Here is the question:
A is the matrix
$$ \begin{bmatrix} 3 & 0 & 0 \\ 0 & 2 & 0 \\ 0 & 1 & 2\end{bmatrix} $$
(a)find eigenvalues of A
(b)For each eigenvalue λ, find the rank of the matrix λI-A
(c)Is A diagonalizable? Justify your conclusion.
I learned about geometric multiplicities and algebraic multiplicities btw maybe that will help? anyway please keep it simple. thanks!
On
Without getting too technical, recall that you are trying to decompose $A$ so that
$$A = PDP^{-1}$$
where $D$ is the matrix of eigenvalues along the diagonal and $P$ is the matrix of eigenvectors. Note that in writing this, we have assumed that $P^{-1}$ exists, that is, $P$ needs to be comprised of linearly independent eigenvectors.
If you try to find eigenvectors for an eigenvalue with a repeated root, when you try to solve the system
$$(\lambda I-A)\pmb{x} = \pmb{0}$$
you will get one or more row of zeros in its reduced row echelon form. If there are not enough row of zeros (e.g. the dimension of the eigenspace corresponding to $\lambda$ is too small) you will not have enough vectors to put into the columns of $P$ because the parametric form of the solution to $(\lambda I-A)\pmb{x} = \pmb{0}$ will not have enough parameters for you to construct enough linearly independent eigenvectors (Since your eigenvectors are the columns of $P$, they must be linearly independent or $P^{-1}$ will not exist.
Note that by design, if $\lambda$ is a distinct eigenvalue, $(\lambda I -A)\pmb{x} = \pmb{0}$ will always give you a linearly independent eigenvector (why?). So diagonalizability depends on only the repeated eigenvalues.
You are diagonalizable if you have say $k$ eigenvalues with corresponding eigenspaces, so that the sum of the dimensions of the $k$ eigen spaces adds up to the dimension of your vector space. The matrix you gave is not diagonalizable. The idea is you are diagonalizable if you have a basis for the vector space consisting of eigenvectors, so you need $n$ eigenvectors.
The rank comes in when you are determining the dimension of the eigenspaces.
Edit: That matrix is not diagonalizable either (I can tell quickly because it is in its Jordan Normal Form which you can look up if interested).
The idea is this. Say you have a diagonal matrix, where all the entries are non-zero. Then your vector space has a basis of eigenvectors, namely the standard vectors $e_{i}$. It's easy to see they are eigenvectors, since if $A$ is your matrix $Ae_{i}=a_{ii}e_{i}$ (just write out a simple example to convince yourself.

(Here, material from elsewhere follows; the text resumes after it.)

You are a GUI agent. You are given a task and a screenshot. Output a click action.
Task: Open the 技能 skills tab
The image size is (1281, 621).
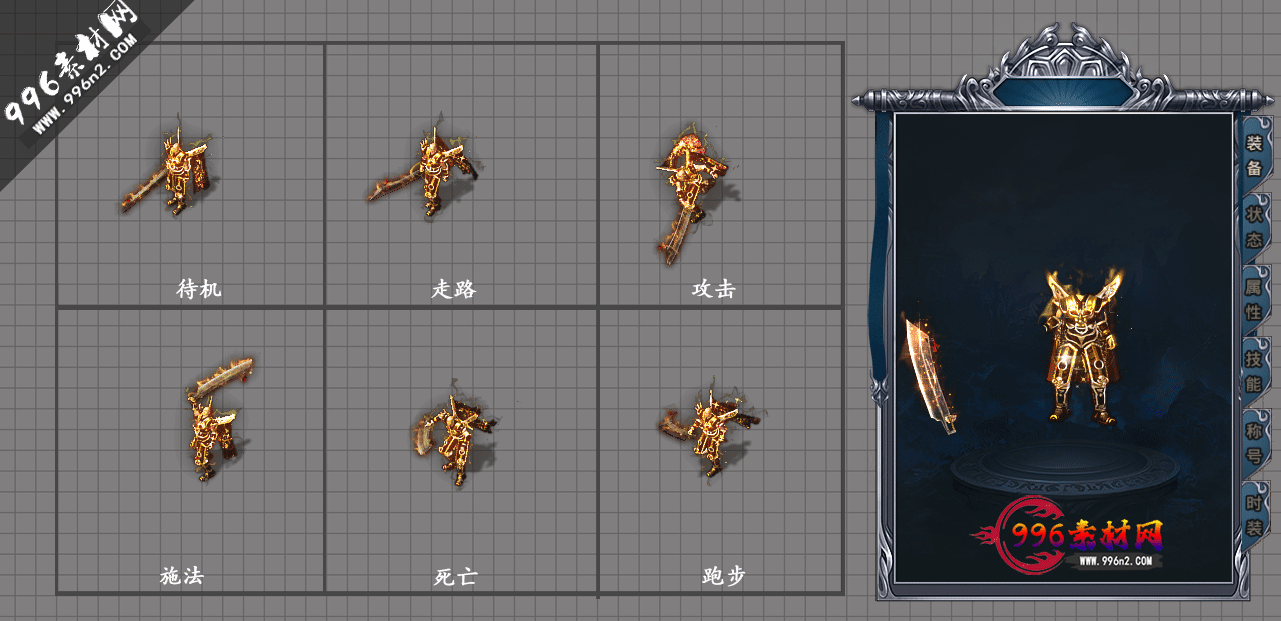(x=1254, y=371)
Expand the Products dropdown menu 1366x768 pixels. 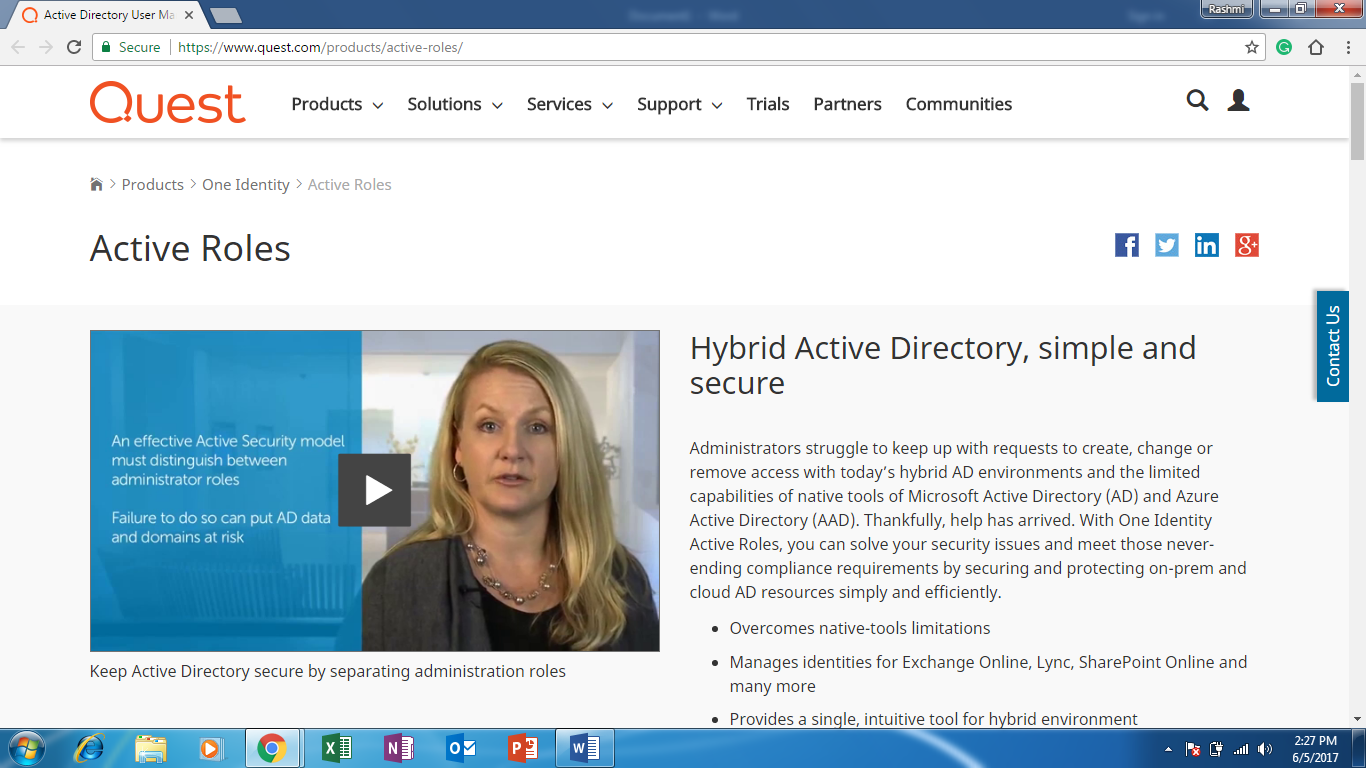point(337,104)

Now things like eigenvalues and dimensions of eigenspaces are not changed by similarity. That means, if $A$ is diagonalizable, in any basis it will have a basis consisting of eigenvectors. So, what you do is you first find the eigenvalues. Above, they are 3 and 2, with 2 having multiplicity 2. Now, what is the dimension of the eigenspace? It is the dimension of the kernel of $A-\lambda I$. The dimension of the kernel is the dimension of the vector space minus the rank of the matrix.
So you compute. For $\lambda=3$ you find the rank is $2$ so the eigenspace has dimension 1. But for $\lambda=2$ you have an eigenvalue with multiplicity 2 but computing gives you rank 2, so the eigenspace corresonding to $2$ has dimension 1. So you don't have enough eigenvectors, the sum of dimensions of eigenspaces is 2 instead of 3, so you are not diagonalizable.
At least that is how I think of this.